Cafu -  Você só vai conhecer um jovem e saber se ele tem capacidade ou não se você der responsabilidade pra ele. Se você não der responsabilidade pra ele, vai ser um jovem sempre. Você sempre vai passar a mão na cabeça dele e achar que ele é um menino. 

Eu sou do ponto de vista que tem que dar oportunidade, tem que fazer ele se inserir gradativamente no ambiente, ver como funciona, ver como é o ambiente de seleção brasileira, estar na frente dos seus maiores ídolos.

Quando cheguei na seleção brasileira tinha o Jorginho. Eu falava: "Deixa eu ver o Jorginho treinar, deixa eu ver como é que ele bate, como é que ele se posiciona, como é que ele reage, como é que ele fala com todo mundo". Eu cresci vendo esses caras, e para mim não era vergonha, porque eu estava chegando.

OP - Entrando no assunto seleção, como você enxerga a nova safra de laterais? A torcida em geral diz que não existem mais laterais como antes.

Cafu - Eu vejo grandes laterais hoje, tanto direito como esquerdo também, mas cabe ao treinador definir. Quando o treinador definir, esse próprio lateral vai se sentir mais importante. Ele vai saber o tamanho da responsabilidade que ele tem.

Quando se fala de Cafu e Roberto Carlos, nós ficamos 16 anos na seleção brasileira. Nós criamos uma identidade com a seleção, assim como Ronaldinho, Rivaldo, Ronaldo, Lúcio, Marcos.

#####

» **Tarefas a fazer**:
• a. Copie o trecho da entrevista com o Cafu que começa em "Cafu -  Você" e termina em "eu estava chegando.".
• b. Dê sequência à entrevista com o Cafu a partir da última frase mostrada.
Os dados não têm nada a ver com isto.

» **Linhas de dados**:
#####

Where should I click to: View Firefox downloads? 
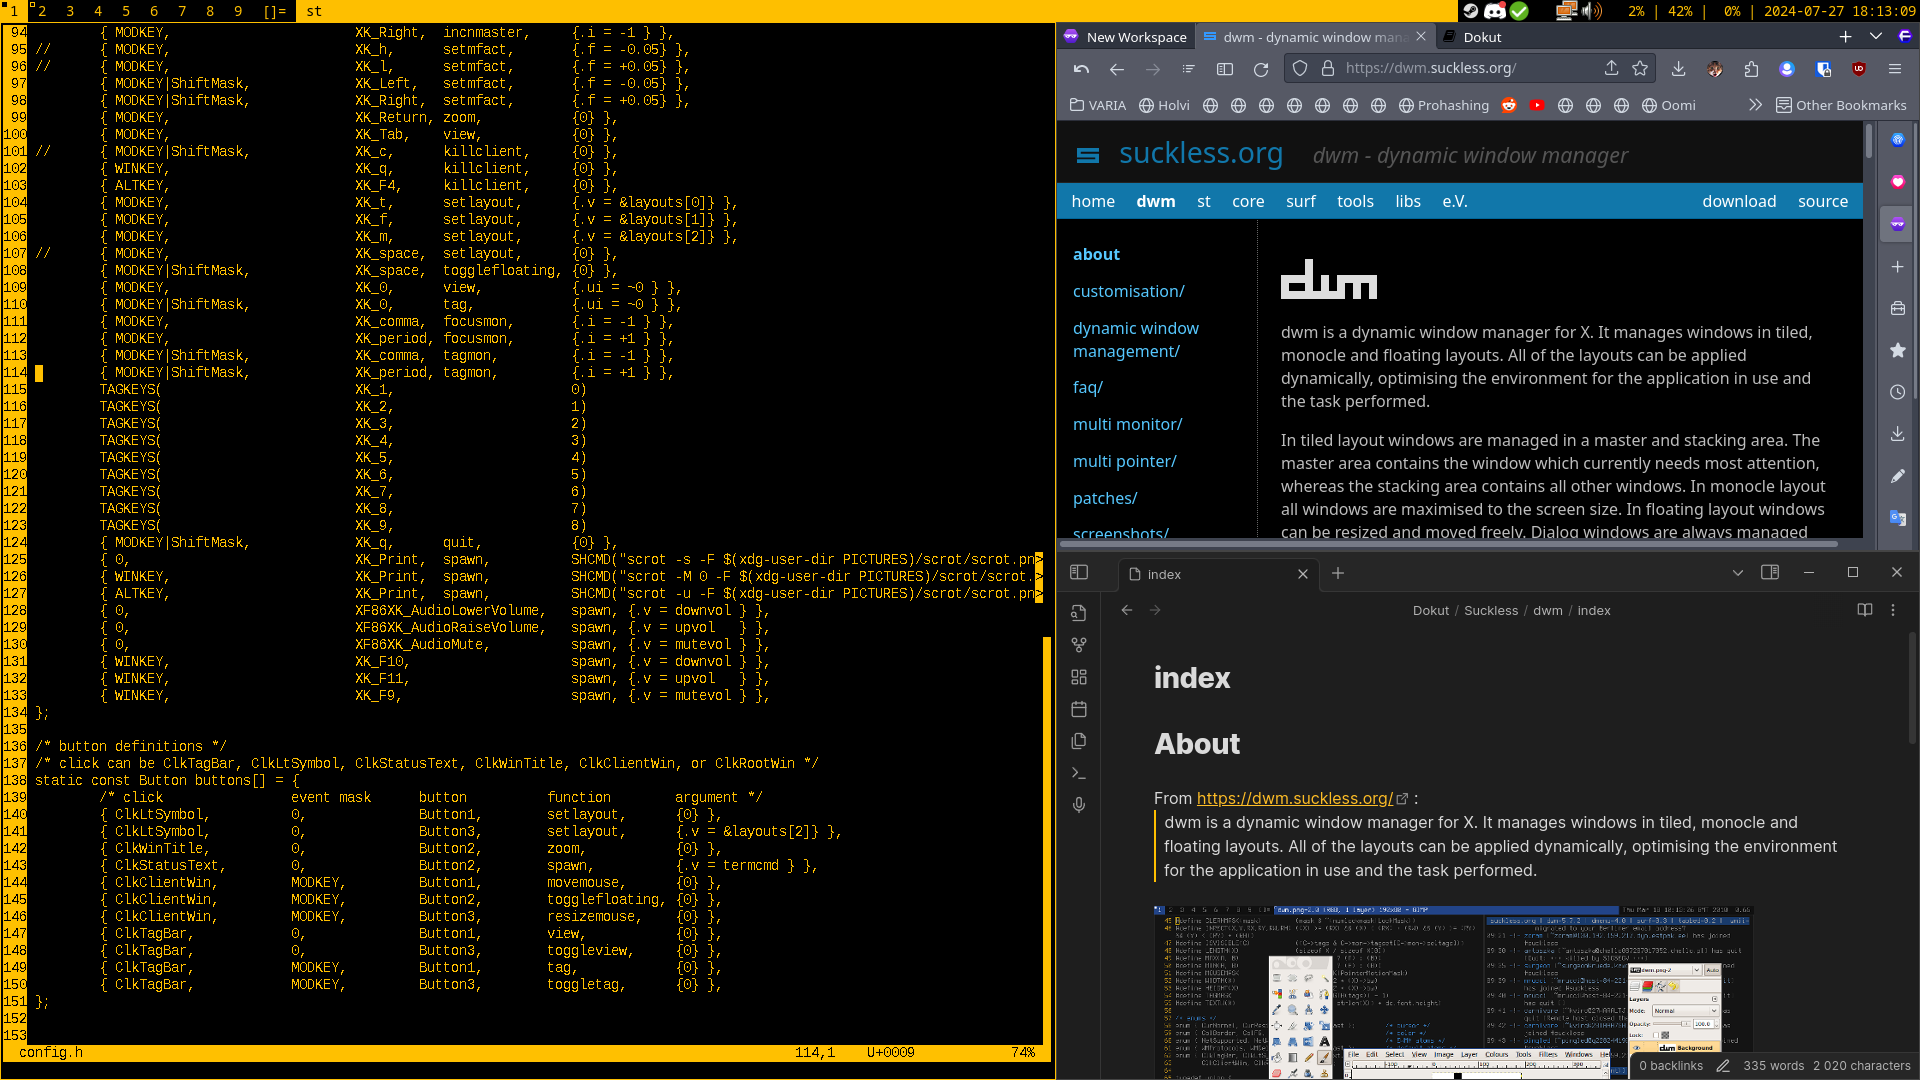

#####

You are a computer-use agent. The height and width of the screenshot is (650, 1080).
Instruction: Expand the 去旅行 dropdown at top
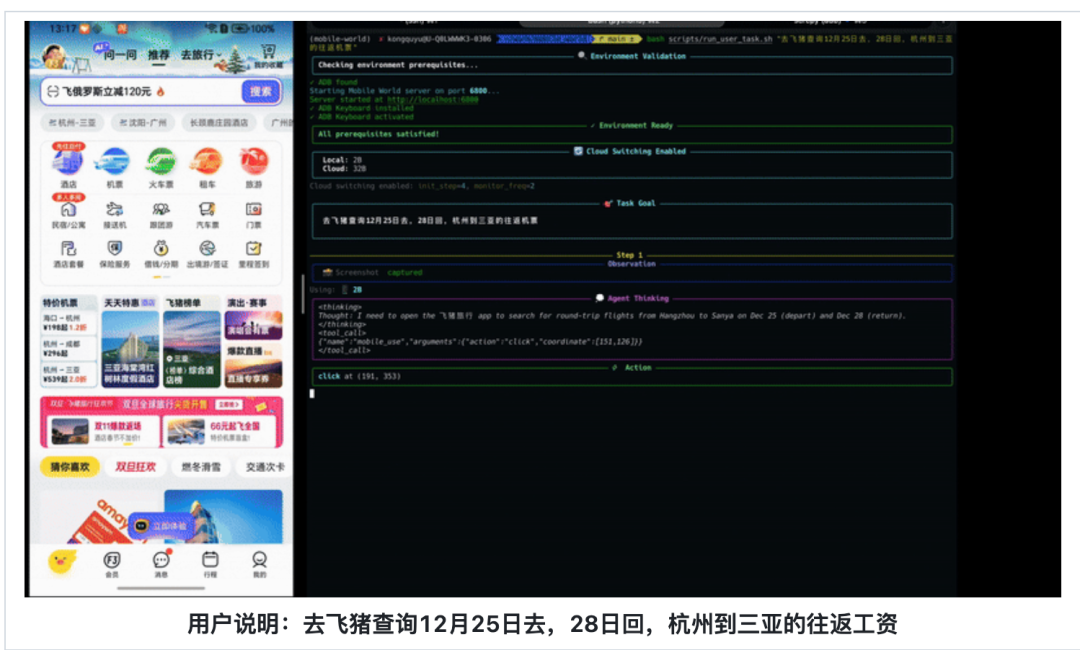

#####

» **Lista de respostas**:
• a.
Cafu -  Você só vai conhecer um jovem e saber se ele tem capacidade ou não se você der responsabilidade pra ele. Se você não der responsabilidade pra ele, vai ser um jovem sempre. Você sempre vai passar a mão na cabeça dele e achar que ele é um menino. 

Eu sou do ponto de vista que tem que dar oportunidade, tem que fazer ele se inserir gradativamente no ambiente, ver como funciona, ver como é o ambiente de seleção brasileira, estar na frente dos seus maiores ídolos.

Quando cheguei na seleção brasileira tinha o Jorginho. Eu falava: "Deixa eu ver o Jorginho treinar, deixa eu ver como é que ele bate, como é que ele se posiciona, como é que ele reage, como é que ele fala com todo mundo". Eu cresci vendo esses caras, e para mim não era vergonha, porque eu estava chegando.

• b.
Hoje eu não sei quem são os titulares da seleção brasileira. Então falta identidade. Falta até treinador. Se nós não temos um treinador, nós não temos como definir uma seleção. Se nós tivéssemos hoje um padrão de jogo já fixo, um treinador que você falasse: "Olha, você tem quatro anos para fazer um trabalho com começo, meio e fim, e eu quero um padrão de jogo, eu quero uma seleção onde ela vai se identificar para o povo brasileiro".

OP - Qual o principal problema que você identifica no comando da seleção brasileira hoje?

Cafu - Eu sou contra mandar treinador embora, sou "super" contra. Uma vez que você contratou um treinador e deu oportunidade pra ele, tem que ser do começo até o final. Porque você nunca vai saber se um treinador é bom ou não se você interromper o trabalho dele na metade do caminho. O trabalho do (Fernando) Diniz foi interrompido depois de um ano. Para mim, não é justo.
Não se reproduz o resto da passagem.